GrubHub Seamless is the latest in the parade of tech companies privately filing to go public. The Wall Street Journal reports that the online takeout and delivery company has filed a confidential S-1 and could make an initial public offering sometime in the first half of 2014. The company declined to confirm the report or comment on its plans.
A recent look at the economics of the restaurant industry indicates that all signs are pointing to more online ordering in the near future. The National Restaurant Association published an annual forecast last month suggesting more restaurant meals ahead, but this optimism actually reflects a pattern of weakness in the business. Following the past three recessions, the restaurant industry has grown at a real rate of more than 2 percent over a three-year span of economic recovery. This time around, however, the real rate of growth hasn’t yet topped 2 percent since the 2008 recession.
Sales in the restaurant industry are expected to hit $683.4 billion in 2014, a 1.2 percent increase, adjusted for inflation. The report describes customers as “primed to burn off their accumulated pent-up demand for restaurants when they are more confident in their personal financial situation,” and they should begin fulfilling their desires if the recovery continues. Consumer confidence keeps bouncing around but has been ramping up since the fall.

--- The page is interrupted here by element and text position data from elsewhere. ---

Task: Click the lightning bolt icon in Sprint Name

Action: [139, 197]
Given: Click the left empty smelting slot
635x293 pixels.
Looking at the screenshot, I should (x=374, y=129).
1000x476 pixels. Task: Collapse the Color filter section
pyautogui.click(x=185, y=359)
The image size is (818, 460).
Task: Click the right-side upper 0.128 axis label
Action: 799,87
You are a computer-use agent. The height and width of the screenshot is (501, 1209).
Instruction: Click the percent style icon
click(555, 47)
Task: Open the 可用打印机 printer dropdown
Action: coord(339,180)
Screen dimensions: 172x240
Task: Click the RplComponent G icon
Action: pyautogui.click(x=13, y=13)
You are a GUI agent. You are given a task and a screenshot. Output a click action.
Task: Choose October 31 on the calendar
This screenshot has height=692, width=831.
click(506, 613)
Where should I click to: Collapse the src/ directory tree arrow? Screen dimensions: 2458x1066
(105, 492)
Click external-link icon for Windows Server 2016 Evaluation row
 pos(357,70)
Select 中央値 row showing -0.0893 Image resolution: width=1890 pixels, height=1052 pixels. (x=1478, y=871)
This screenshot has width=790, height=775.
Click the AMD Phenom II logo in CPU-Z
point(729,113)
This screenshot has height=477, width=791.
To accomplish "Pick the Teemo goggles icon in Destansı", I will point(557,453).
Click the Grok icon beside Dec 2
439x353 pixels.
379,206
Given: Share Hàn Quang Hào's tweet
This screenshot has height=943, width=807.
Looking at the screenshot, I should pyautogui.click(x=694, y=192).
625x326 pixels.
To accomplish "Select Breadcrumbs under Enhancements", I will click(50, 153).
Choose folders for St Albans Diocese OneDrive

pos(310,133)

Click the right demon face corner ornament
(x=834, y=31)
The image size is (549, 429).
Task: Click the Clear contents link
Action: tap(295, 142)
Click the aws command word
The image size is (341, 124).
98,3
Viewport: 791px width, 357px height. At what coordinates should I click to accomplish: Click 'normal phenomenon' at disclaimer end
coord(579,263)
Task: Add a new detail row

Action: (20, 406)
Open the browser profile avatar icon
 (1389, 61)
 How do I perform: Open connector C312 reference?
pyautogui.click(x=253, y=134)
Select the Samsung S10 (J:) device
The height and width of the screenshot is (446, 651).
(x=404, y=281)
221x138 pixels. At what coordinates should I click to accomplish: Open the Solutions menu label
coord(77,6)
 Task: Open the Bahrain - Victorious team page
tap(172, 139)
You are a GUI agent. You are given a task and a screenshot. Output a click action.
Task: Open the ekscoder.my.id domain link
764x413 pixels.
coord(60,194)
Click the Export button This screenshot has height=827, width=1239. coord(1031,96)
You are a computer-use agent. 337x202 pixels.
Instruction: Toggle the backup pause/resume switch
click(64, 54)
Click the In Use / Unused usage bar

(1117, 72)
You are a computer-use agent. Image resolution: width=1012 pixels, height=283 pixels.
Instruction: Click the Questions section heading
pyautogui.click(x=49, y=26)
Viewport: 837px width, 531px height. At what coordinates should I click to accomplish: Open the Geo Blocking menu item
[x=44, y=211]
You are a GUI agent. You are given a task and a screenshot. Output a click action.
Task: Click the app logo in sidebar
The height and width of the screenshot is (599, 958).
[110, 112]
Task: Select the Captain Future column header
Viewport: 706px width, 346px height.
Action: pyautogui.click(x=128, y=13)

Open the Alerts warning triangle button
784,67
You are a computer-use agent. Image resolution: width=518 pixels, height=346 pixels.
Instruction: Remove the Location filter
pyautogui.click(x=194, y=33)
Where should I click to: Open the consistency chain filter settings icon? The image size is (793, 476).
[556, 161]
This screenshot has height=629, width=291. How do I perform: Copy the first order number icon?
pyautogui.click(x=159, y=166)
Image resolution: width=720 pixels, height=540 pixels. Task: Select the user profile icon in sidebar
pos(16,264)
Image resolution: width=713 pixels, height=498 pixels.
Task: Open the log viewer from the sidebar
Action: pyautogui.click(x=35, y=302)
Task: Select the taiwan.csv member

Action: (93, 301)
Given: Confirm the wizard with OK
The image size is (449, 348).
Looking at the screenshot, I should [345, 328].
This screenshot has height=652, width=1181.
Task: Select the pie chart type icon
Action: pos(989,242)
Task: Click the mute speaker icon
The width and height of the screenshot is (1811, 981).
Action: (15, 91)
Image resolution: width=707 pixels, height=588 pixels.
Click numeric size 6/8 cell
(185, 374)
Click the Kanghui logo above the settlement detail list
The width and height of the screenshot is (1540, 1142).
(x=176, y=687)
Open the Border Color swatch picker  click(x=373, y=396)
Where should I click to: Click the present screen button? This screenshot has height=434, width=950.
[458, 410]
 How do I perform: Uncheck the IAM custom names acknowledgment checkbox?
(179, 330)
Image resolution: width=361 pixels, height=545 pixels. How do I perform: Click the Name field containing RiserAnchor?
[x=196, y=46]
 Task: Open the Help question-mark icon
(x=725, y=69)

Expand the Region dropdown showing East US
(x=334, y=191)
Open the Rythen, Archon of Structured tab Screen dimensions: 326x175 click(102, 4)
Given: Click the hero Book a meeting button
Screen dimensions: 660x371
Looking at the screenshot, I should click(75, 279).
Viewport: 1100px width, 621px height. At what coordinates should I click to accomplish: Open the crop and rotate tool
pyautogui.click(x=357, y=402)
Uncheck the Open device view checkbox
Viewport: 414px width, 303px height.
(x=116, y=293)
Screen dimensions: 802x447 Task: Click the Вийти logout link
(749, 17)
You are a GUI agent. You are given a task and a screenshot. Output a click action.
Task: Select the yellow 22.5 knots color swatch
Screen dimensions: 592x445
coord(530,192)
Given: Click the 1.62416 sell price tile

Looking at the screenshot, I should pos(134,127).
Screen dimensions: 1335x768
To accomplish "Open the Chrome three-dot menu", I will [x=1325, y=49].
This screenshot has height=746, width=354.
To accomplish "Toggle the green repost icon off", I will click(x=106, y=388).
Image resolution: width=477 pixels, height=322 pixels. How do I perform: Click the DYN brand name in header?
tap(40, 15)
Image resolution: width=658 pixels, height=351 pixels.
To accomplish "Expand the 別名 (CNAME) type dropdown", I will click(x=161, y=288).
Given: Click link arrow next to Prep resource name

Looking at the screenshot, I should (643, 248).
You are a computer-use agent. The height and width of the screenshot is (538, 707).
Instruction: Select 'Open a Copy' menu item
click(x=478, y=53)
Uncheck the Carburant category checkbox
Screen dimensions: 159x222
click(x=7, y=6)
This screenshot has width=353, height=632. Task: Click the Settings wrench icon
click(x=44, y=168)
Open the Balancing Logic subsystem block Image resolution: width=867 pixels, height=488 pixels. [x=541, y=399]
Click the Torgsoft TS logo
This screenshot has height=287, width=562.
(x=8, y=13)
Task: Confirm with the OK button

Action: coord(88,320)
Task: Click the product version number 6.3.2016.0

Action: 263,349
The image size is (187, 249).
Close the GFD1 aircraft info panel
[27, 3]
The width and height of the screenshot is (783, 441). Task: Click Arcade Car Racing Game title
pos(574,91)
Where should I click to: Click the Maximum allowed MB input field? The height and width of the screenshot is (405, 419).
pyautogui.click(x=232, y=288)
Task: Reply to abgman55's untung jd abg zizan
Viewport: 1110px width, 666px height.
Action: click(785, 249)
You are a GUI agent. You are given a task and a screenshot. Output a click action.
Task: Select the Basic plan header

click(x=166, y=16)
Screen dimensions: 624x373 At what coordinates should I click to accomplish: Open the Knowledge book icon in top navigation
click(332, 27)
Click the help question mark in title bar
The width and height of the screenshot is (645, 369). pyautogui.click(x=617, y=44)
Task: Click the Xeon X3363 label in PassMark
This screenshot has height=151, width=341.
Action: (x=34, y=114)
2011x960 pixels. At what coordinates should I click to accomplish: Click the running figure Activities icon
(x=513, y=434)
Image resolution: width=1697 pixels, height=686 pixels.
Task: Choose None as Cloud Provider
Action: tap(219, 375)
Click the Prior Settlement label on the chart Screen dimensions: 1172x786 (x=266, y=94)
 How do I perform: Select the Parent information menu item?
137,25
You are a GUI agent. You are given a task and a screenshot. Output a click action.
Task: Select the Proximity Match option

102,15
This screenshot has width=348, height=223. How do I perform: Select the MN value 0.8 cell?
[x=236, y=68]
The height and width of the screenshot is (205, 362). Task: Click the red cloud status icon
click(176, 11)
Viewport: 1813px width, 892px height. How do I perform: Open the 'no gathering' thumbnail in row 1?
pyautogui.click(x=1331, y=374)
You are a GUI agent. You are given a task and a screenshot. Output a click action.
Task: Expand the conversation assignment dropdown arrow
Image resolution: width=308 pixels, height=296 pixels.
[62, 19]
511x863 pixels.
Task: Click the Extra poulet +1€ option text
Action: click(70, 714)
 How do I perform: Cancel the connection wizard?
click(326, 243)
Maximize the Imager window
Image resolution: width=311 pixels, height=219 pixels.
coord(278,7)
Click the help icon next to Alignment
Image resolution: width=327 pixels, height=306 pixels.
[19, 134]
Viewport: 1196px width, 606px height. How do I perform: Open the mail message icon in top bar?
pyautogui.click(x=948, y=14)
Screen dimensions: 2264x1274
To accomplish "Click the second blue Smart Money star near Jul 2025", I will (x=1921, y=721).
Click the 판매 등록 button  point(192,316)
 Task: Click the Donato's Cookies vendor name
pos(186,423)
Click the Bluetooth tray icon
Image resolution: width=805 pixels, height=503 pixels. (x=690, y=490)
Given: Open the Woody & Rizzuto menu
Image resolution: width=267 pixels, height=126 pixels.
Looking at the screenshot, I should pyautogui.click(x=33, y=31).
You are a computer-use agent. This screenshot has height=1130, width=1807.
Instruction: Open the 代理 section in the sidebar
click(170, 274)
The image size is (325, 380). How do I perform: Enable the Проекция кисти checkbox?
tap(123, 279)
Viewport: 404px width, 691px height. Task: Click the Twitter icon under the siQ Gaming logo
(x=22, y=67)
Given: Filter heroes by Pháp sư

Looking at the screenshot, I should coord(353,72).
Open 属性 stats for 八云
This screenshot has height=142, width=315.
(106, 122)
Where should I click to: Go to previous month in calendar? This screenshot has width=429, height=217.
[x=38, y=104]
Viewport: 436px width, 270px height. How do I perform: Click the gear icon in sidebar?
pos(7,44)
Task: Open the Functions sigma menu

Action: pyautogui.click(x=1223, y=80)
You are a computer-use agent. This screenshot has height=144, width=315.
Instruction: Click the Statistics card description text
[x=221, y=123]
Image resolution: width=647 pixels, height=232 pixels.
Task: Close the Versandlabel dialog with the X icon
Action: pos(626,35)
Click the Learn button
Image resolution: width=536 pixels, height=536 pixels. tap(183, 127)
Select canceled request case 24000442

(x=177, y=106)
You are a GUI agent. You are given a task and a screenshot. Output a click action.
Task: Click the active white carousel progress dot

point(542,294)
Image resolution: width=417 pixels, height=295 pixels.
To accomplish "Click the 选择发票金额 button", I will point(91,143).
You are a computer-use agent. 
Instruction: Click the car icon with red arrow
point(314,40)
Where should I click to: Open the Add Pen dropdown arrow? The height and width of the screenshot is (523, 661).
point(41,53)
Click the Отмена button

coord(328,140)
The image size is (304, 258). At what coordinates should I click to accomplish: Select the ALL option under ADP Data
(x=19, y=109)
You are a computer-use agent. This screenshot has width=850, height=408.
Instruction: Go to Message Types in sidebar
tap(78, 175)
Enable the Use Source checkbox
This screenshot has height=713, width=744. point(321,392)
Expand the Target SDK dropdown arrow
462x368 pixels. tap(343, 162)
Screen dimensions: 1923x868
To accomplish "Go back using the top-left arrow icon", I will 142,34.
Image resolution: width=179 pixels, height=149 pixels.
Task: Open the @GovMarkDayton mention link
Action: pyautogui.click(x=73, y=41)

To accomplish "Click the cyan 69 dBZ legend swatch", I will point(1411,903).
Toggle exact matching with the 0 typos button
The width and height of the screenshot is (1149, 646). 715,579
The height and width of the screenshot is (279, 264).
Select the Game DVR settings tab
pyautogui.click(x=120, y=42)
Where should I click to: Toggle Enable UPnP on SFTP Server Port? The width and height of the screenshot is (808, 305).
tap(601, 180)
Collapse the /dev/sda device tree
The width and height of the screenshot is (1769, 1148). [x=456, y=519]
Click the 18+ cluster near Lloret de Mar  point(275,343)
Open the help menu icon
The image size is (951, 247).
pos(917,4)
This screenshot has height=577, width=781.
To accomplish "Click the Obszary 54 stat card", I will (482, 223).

More than 40 percent of those surveyed by the National Restaurant Association said there wasn’t enough takeout food in their lives. Interestingly, more men said they’d like to do more ordering in, while women were more inclined to say they aren’t going out to eat enough. Both restaurants and customers have become relatively comfortable with the idea of online ordering: Well more than half of people under the age of 44 already use the Internet for takeout or delivery, and three-quarters of people between ages 18 and 34 said they were likely to use a smartphone to order food.
Most restaurants say they expect to see more online ordering. Fine dining was the only category in which fewer than half the establishments surveyed expected to see an increase in online ordering, and even 48 percent of those fancy restaurants anticipate a jump in online takeout.
Where does this leave GrubHub Seamless as it moves toward a potential IPO? As an outsourced ordering business, it’s far ahead of its competitors and enjoys some strong network effects. Having the most options matters: If you’re using an online delivery app, you want as many choices as possible.
A nagging problem has been restaurants themselves complaining about commissions. While some restaurants have set up their own online ordering systems, that approach has problems. When the National Restaurant Association asked about concerns with consumer-facing technology, large majorities of restaurants named the price of implementation as the biggest headache. Per-transaction costs were the next most common concern. That is likely good news for GrubHub Seamless, which doesn’t start collecting its fees until restaurants are processing new orders.